▶ _Problem to work on_
Print the lines of the entries below from the one with "The width and height of the screenshot is (1141, 795)." through the final line, exactly as they appear. The pictures are not part of the copy.

▶ _Available data_
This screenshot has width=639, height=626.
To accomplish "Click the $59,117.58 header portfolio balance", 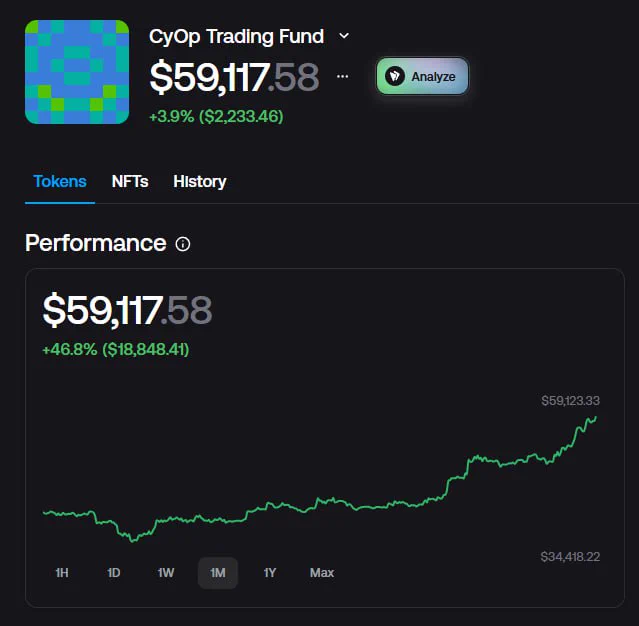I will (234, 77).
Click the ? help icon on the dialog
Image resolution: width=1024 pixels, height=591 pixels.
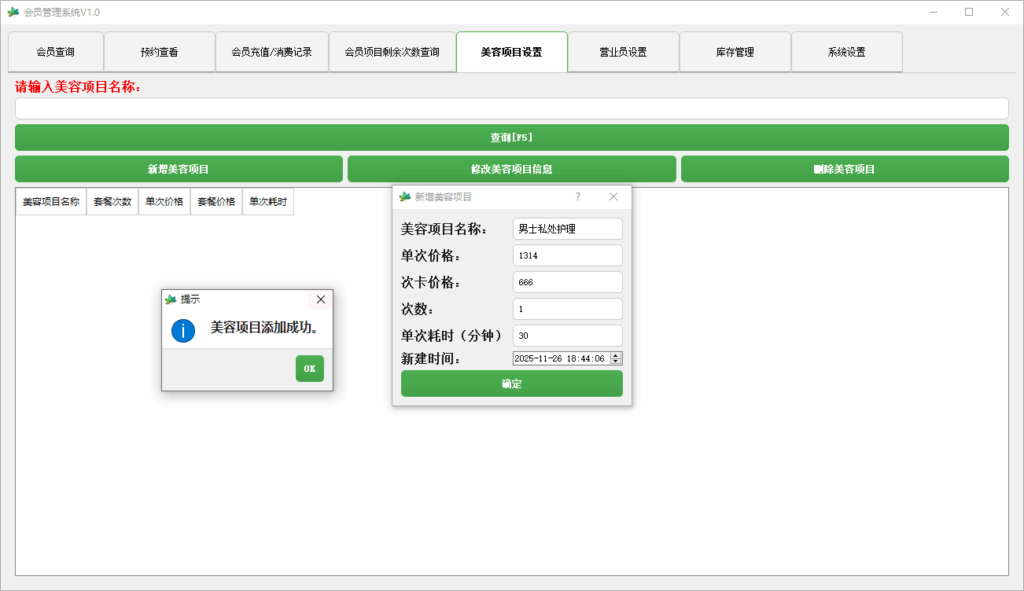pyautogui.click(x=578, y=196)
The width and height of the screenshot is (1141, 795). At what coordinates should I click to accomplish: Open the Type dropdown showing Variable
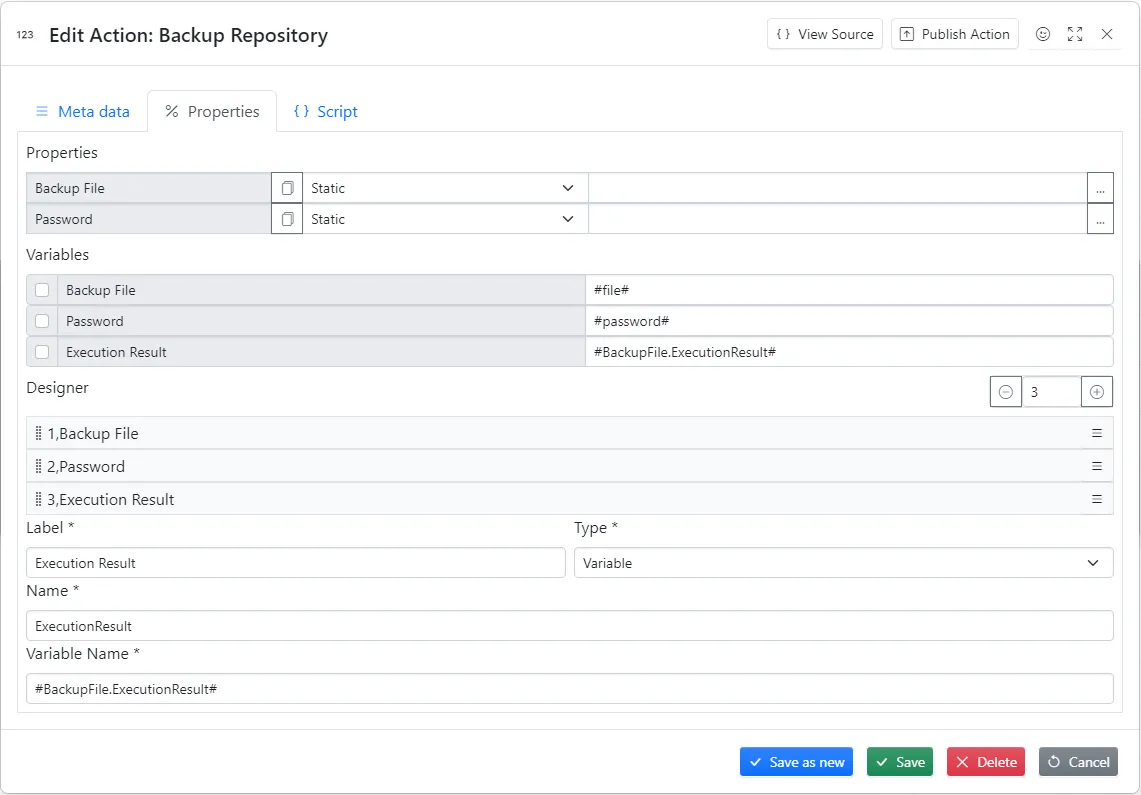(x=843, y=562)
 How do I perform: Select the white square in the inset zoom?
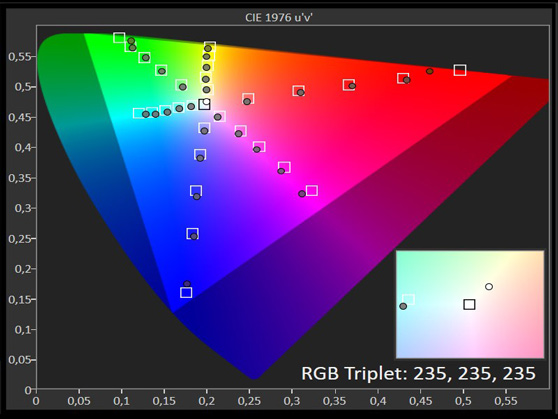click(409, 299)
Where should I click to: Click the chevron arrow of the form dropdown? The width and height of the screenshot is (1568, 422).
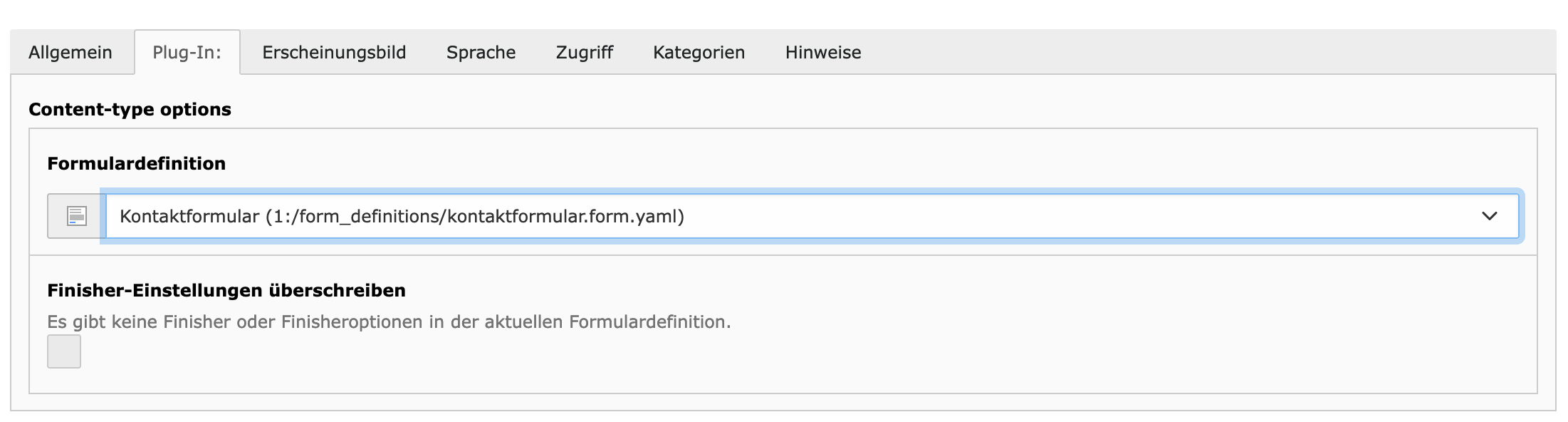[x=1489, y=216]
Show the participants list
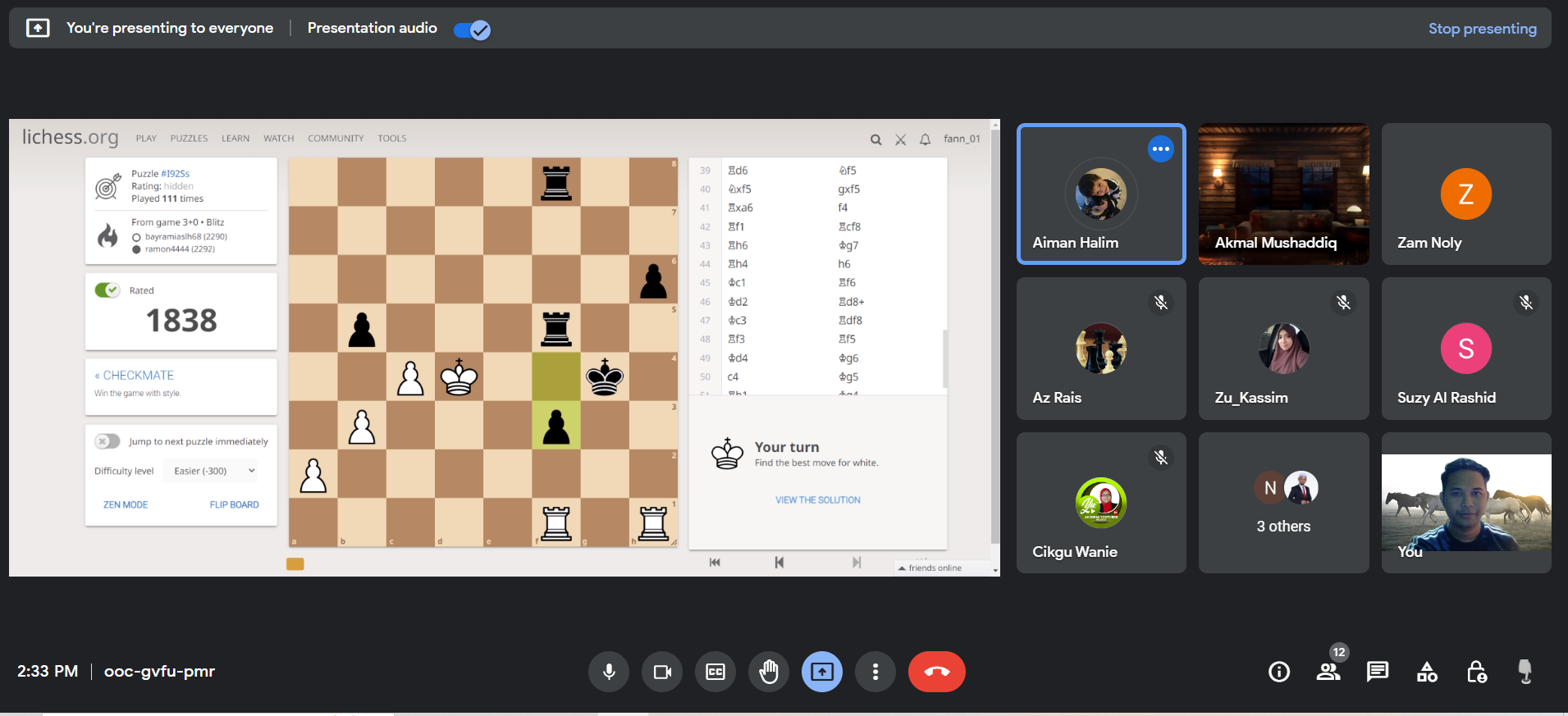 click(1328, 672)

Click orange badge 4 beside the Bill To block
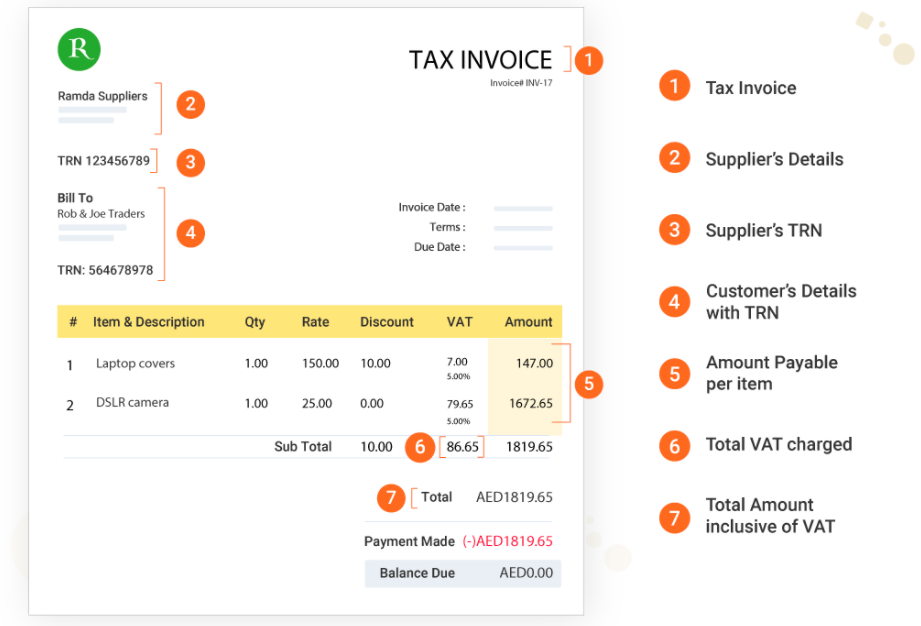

▶ _Task response_
The width and height of the screenshot is (1141, 795). At what coordinates should I click to accomplish: Open the Type dropdown showing Variable
(x=843, y=562)
 How do I perform: Select the white square in the inset zoom?
click(409, 299)
Where should I click to: Click the chevron arrow of the form dropdown? The width and height of the screenshot is (1568, 422).
[x=1489, y=216]
Show the participants list
 click(1328, 672)

Click orange badge 4 beside the Bill To block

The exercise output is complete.